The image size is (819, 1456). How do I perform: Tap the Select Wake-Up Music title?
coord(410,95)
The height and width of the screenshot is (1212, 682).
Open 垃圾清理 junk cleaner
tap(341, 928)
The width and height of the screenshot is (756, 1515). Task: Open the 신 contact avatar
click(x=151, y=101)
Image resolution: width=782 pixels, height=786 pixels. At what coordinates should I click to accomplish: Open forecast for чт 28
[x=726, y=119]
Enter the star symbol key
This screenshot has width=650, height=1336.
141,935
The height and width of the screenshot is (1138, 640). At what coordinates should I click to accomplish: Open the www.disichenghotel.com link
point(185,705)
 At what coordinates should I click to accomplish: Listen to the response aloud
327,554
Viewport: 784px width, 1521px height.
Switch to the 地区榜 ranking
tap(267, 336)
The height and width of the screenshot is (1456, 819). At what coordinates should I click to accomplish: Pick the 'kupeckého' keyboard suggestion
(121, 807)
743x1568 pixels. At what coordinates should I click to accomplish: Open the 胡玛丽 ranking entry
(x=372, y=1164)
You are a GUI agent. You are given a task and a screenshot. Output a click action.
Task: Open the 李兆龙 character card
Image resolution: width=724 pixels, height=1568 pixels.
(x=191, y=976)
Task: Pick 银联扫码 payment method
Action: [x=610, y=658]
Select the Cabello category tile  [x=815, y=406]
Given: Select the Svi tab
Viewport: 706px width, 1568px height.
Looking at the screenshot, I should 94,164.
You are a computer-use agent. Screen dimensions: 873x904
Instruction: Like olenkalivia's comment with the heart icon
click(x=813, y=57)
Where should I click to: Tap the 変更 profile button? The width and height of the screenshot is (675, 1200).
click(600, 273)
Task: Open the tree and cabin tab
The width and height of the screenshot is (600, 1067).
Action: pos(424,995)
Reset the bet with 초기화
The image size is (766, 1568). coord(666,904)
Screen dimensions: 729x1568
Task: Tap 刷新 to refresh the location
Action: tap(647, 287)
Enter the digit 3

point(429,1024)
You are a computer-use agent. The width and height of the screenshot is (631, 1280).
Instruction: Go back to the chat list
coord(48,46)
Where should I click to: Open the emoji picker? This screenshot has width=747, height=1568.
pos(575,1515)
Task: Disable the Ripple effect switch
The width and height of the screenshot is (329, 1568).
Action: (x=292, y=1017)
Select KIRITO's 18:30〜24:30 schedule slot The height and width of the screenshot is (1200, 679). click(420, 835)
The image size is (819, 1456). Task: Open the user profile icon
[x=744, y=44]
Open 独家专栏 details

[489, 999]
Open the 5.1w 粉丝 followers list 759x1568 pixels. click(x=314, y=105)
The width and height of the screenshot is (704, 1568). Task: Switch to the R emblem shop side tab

■ WORK REQUIRED
In the data above, replace every occurrence of "At what coordinates should I click to accomplish" with "Where should I tap to complete" and reproduce all lines with no other changes.

■ FINAL ANSWER
The image size is (819, 1456). How do I perform: Tap the Select Wake-Up Music title?
coord(410,95)
The height and width of the screenshot is (1212, 682).
Open 垃圾清理 junk cleaner
tap(341, 928)
The width and height of the screenshot is (756, 1515). Task: Open the 신 contact avatar
click(x=151, y=101)
Image resolution: width=782 pixels, height=786 pixels. Where should I tap to complete: Open forecast for чт 28
[x=726, y=119]
Enter the star symbol key
This screenshot has width=650, height=1336.
141,935
The height and width of the screenshot is (1138, 640). Where should I tap to complete: Open the www.disichenghotel.com link
point(185,705)
 Where should I tap to complete: Listen to the response aloud
327,554
Viewport: 784px width, 1521px height.
Switch to the 地区榜 ranking
tap(267, 336)
The height and width of the screenshot is (1456, 819). Where should I tap to complete: Pick the 'kupeckého' keyboard suggestion
(121, 807)
743x1568 pixels. Where should I tap to complete: Open the 胡玛丽 ranking entry
(x=372, y=1164)
You are a GUI agent. You are given a task and a screenshot. Output a click action.
Task: Open the 李兆龙 character card
Image resolution: width=724 pixels, height=1568 pixels.
(x=191, y=976)
Task: Pick 银联扫码 payment method
Action: [x=610, y=658]
Select the Cabello category tile  [x=815, y=406]
Given: Select the Svi tab
Viewport: 706px width, 1568px height.
Looking at the screenshot, I should 94,164.
You are a computer-use agent. Screen dimensions: 873x904
Instruction: Like olenkalivia's comment with the heart icon
click(x=813, y=57)
Where should I click to: Tap the 変更 profile button? The width and height of the screenshot is (675, 1200).
click(600, 273)
Task: Open the tree and cabin tab
The width and height of the screenshot is (600, 1067).
Action: pos(424,995)
Reset the bet with 초기화
The image size is (766, 1568). coord(666,904)
Screen dimensions: 729x1568
Task: Tap 刷新 to refresh the location
Action: tap(647, 287)
Enter the digit 3

point(429,1024)
You are a computer-use agent. The width and height of the screenshot is (631, 1280).
Instruction: Go back to the chat list
coord(48,46)
Where should I click to: Open the emoji picker? This screenshot has width=747, height=1568.
pos(575,1515)
Task: Disable the Ripple effect switch
The width and height of the screenshot is (329, 1568).
Action: (x=292, y=1017)
Select KIRITO's 18:30〜24:30 schedule slot The height and width of the screenshot is (1200, 679). click(420, 835)
The image size is (819, 1456). Task: Open the user profile icon
[x=744, y=44]
Open 独家专栏 details

[489, 999]
Open the 5.1w 粉丝 followers list 759x1568 pixels. click(x=314, y=105)
The width and height of the screenshot is (704, 1568). Task: Switch to the R emblem shop side tab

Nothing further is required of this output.